• [Excerpt to read]:
The strange thing is when you read the facebook group there are some people jumping on this, claiming it's the greatest. What is interesting is that the Vistana week I just bought resale includes all those  Portfolio
perks as just  part of the program. There are no reservation fees and you can book single days or any amount of days you'd like. And trading my Westin Kierland week for Hawaii was incredibly easy. Not sure why people are paying 15,000
to change their weeks into that when you can buy a whole lot more resale. I am not convinced yet that it will fail as those that don't read TUG may be jumping.


----------



## lizap (Oct 6, 2017)

• [Material provided]:
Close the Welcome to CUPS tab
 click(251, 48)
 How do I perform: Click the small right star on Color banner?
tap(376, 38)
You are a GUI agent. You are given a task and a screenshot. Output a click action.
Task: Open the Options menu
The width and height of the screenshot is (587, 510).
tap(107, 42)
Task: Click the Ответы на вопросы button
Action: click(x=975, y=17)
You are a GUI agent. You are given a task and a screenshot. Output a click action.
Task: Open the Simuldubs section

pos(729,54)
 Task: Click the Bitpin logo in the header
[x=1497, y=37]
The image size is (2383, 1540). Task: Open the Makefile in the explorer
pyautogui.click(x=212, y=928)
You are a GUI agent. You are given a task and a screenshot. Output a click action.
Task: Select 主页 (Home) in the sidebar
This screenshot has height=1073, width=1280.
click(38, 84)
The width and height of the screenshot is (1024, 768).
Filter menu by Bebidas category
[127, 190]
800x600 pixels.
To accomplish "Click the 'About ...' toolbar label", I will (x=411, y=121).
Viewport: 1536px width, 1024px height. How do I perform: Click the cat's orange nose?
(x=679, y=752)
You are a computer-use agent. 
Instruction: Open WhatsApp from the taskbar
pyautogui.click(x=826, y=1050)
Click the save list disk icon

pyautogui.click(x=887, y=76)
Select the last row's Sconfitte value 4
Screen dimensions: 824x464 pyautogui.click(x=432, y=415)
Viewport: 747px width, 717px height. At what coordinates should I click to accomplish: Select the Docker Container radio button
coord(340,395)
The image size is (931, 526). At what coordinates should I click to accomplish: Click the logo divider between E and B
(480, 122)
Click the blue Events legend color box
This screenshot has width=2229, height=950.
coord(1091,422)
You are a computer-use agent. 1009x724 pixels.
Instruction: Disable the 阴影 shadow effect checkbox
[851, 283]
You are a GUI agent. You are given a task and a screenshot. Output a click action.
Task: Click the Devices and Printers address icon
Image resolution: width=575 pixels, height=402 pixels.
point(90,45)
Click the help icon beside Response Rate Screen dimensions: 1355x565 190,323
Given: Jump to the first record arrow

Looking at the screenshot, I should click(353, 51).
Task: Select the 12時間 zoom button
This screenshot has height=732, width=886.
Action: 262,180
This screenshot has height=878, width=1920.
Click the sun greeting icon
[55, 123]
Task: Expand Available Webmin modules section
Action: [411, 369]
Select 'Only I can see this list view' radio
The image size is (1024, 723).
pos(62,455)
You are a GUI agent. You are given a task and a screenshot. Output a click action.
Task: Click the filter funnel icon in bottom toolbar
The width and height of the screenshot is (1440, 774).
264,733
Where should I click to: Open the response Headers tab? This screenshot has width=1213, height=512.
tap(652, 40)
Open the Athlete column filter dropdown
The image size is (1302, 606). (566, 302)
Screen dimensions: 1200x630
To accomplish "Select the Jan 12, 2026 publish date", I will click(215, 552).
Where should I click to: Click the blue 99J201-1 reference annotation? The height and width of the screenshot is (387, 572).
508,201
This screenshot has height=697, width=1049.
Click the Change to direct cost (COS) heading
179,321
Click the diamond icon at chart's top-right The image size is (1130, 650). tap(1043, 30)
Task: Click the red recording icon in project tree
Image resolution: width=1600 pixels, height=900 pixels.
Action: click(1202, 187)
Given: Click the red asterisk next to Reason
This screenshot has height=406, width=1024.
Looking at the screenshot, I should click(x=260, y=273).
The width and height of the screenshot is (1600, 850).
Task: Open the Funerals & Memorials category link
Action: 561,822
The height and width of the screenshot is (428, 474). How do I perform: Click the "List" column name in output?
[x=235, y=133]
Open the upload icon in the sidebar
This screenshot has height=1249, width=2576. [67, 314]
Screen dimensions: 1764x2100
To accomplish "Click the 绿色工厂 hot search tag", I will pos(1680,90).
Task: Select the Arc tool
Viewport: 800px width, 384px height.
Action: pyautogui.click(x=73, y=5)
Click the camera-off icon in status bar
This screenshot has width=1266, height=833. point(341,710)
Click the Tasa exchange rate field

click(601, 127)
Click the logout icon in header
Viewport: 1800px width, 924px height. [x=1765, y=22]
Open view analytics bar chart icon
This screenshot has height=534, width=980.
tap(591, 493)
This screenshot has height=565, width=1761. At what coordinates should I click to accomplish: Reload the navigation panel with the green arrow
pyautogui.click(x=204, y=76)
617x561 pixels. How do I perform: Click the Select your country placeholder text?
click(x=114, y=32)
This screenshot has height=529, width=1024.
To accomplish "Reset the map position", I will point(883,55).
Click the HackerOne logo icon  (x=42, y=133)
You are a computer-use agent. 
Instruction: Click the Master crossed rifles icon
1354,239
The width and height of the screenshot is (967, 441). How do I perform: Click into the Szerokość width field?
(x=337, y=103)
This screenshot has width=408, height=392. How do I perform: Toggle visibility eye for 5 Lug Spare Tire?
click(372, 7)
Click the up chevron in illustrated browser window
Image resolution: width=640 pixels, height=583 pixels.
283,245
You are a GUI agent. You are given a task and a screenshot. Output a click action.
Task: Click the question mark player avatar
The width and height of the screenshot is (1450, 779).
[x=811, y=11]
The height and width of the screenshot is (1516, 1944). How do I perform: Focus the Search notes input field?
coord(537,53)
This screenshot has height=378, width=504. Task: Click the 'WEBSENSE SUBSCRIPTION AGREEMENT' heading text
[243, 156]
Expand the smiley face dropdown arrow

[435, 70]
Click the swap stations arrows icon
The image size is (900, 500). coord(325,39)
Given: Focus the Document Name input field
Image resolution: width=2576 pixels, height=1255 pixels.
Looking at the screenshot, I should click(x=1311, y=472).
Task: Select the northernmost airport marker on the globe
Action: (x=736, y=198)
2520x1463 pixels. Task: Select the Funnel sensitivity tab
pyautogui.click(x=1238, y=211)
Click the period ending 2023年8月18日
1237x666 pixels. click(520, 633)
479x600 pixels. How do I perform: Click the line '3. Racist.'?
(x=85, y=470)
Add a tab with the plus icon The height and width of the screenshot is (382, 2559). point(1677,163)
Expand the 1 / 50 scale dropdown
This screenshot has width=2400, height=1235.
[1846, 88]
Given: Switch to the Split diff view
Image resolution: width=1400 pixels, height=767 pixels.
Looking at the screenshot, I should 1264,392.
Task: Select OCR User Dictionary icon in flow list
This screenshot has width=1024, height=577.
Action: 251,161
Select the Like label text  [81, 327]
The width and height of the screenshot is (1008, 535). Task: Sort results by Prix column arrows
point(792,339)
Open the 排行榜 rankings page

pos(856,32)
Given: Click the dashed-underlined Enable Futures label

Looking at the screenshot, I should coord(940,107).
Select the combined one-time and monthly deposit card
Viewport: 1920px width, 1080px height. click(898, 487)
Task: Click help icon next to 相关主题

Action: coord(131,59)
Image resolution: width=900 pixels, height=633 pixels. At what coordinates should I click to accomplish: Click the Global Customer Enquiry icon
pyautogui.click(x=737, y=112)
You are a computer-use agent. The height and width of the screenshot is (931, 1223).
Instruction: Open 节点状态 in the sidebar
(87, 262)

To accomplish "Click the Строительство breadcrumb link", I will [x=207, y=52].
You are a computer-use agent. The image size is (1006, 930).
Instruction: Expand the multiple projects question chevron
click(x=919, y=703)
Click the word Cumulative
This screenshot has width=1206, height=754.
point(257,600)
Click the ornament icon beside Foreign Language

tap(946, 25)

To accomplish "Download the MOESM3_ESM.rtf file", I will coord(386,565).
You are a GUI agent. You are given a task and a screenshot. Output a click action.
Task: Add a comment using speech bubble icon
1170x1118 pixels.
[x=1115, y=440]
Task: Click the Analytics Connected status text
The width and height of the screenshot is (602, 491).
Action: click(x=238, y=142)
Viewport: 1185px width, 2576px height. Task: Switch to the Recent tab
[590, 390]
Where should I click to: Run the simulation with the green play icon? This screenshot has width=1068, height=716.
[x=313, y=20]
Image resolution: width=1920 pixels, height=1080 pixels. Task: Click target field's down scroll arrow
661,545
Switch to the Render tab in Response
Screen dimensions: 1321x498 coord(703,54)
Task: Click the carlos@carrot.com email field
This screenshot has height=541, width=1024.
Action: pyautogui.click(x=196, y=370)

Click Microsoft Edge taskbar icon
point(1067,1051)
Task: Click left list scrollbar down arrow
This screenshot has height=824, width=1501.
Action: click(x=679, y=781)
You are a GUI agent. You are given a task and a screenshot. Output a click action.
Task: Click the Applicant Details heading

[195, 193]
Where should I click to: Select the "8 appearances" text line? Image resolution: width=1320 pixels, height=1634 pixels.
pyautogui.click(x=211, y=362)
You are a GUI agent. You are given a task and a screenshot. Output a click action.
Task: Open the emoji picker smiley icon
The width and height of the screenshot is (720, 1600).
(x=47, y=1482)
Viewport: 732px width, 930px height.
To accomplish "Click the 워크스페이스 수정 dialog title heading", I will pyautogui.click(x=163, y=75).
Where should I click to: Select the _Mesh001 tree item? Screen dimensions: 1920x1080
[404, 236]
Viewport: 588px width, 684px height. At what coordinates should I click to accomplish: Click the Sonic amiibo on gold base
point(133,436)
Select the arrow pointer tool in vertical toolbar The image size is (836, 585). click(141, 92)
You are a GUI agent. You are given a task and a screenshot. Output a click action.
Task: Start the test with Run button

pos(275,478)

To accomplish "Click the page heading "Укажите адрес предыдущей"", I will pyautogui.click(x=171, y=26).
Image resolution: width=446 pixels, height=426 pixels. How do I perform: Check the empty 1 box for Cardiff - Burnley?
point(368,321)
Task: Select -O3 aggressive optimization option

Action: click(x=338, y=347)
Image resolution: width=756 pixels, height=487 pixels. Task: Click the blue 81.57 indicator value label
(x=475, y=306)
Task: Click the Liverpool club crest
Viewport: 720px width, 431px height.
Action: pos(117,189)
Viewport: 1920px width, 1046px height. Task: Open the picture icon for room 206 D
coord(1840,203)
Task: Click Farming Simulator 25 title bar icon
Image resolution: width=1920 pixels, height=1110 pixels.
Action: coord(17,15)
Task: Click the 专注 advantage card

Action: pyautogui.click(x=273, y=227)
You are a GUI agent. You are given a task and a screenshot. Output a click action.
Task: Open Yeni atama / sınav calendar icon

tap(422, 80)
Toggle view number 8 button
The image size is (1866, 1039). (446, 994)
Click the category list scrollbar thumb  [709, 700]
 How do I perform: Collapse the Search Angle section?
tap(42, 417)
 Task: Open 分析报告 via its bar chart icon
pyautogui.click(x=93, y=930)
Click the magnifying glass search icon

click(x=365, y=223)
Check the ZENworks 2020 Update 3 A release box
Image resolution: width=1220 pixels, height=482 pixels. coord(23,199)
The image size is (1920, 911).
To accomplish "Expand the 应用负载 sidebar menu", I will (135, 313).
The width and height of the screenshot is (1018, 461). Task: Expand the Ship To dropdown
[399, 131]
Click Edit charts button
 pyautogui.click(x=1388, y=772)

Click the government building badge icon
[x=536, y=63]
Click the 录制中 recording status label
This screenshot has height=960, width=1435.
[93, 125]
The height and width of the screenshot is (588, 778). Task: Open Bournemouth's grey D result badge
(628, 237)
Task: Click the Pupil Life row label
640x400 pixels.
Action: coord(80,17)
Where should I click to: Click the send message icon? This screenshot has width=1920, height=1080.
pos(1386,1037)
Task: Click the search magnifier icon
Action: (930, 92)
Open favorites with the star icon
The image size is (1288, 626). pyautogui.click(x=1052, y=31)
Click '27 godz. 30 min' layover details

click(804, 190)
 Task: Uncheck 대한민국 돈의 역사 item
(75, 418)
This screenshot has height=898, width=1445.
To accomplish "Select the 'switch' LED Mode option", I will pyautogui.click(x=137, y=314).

• [Exercises]:
1 – Please write down the part of the forum post on Vistana resale that begins at the words "The strange thing" and stops after "(Oct 6, 2017)".
2 – Carry the forum post on Vistana resale on from the point where it ends.
The items are separate material, apart from the forum post on Vistana resale.

• [Outputs in order]:
1 –
The strange thing is when you read the facebook group there are some people jumping on this, claiming it's the greatest. What is interesting is that the Vistana week I just bought resale includes all those  Portfolio
perks as just  part of the program. There are no reservation fees and you can book single days or any amount of days you'd like. And trading my Westin Kierland week for Hawaii was incredibly easy. Not sure why people are paying 15,000
to change their weeks into that when you can buy a whole lot more resale. I am not convinced yet that it will fail as those that don't read TUG may be jumping.


----------



## lizap (Oct 6, 2017)

2 –
Tucsonadventurer said:


> The strange thing is when you read the facebook group there are some people jumping on this, claiming it's the greatest. What is interesting is that the Vistana week I just bought resale includes all those  Portfolio
> perks as just  part of the program. There are no reservation fees and you can book single days or any amount of days you'd like. And trading my Westin Kierland week for Hawaii was incredibly easy. Not sure why people are paying 15,000
> to change their weeks into that when you can buy a whole lot more resale. I am not convinced yet that it will fail as those that don't read TUG may be jumping.



No question it is quite easy to get to Hawaii at non-peak times if you own a Vistana mandatory unit..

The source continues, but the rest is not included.